In the ultimate “it’s just not cricket” news, Belgian researchers have used a machine learning method to make better tasting alcoholic and non-alcoholic beers.
Researchers from Belgium’s University of Leuven characterised more than 200 chemical properties from 250 Belgian beers across 22 different beer styles.
They linked these to descriptive sensory profiling data from a trained tasting panel of 16 people and data from more than 180,000 consumer reviews from the online beer review database RateBeer.
With this large dataset, the authors trained machine learning models to correlate and predict flavour and consumer appreciation from the beers’ chemical profile.
They tested the effectiveness of the model by using its predictions to modify an alcoholic and non-alcoholic commercial beer, which achieved higher overall appreciation among trained panellists in blind tastings.

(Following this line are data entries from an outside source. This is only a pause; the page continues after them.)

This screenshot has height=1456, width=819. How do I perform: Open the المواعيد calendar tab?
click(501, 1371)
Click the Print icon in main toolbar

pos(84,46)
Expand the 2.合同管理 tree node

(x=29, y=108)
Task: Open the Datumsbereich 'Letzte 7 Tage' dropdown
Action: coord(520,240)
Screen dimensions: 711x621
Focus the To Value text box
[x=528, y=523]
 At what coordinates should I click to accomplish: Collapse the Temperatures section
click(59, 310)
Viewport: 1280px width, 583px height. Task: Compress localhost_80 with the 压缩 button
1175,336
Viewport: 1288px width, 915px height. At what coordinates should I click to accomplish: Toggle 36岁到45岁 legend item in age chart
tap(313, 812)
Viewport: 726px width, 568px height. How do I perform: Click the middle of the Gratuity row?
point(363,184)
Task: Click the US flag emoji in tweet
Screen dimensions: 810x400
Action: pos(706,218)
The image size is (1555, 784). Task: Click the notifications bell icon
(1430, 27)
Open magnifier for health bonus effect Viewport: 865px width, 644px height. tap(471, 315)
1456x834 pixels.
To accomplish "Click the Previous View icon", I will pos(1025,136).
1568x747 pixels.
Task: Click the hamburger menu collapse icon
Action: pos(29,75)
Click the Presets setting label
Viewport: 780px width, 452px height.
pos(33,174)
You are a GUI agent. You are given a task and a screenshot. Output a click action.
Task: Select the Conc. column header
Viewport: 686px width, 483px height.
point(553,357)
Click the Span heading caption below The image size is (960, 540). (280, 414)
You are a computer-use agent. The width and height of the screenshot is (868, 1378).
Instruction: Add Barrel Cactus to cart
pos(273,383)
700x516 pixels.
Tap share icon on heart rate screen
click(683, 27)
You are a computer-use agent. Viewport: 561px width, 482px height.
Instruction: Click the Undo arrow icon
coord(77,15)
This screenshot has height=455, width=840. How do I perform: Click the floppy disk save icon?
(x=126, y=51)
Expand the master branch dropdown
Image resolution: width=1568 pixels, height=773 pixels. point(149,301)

Lead researcher, Professor Kevin Verstrepen, said the tool could help improve quality control and recipe development of beers, or potentially other food and beverages, to meet specific consumer demands more efficiently.
“Understanding and predicting whether consumers will enjoy new food flavours is a complex task that is influenced by numerous chemical compounds and external factors. This presents a challenge in deciphering the relationship between beer chemistry and consumer preferences. Typically, this is investigated through consumer trials, which can be limited and somewhat inefficient,” the authors said.
The results are still restricted to major commercial Belgian beer styles. A larger number of samples is also needed to optimise predictions and overcome limitations, including identifying style-specific effects and demographic information, such as age and culture.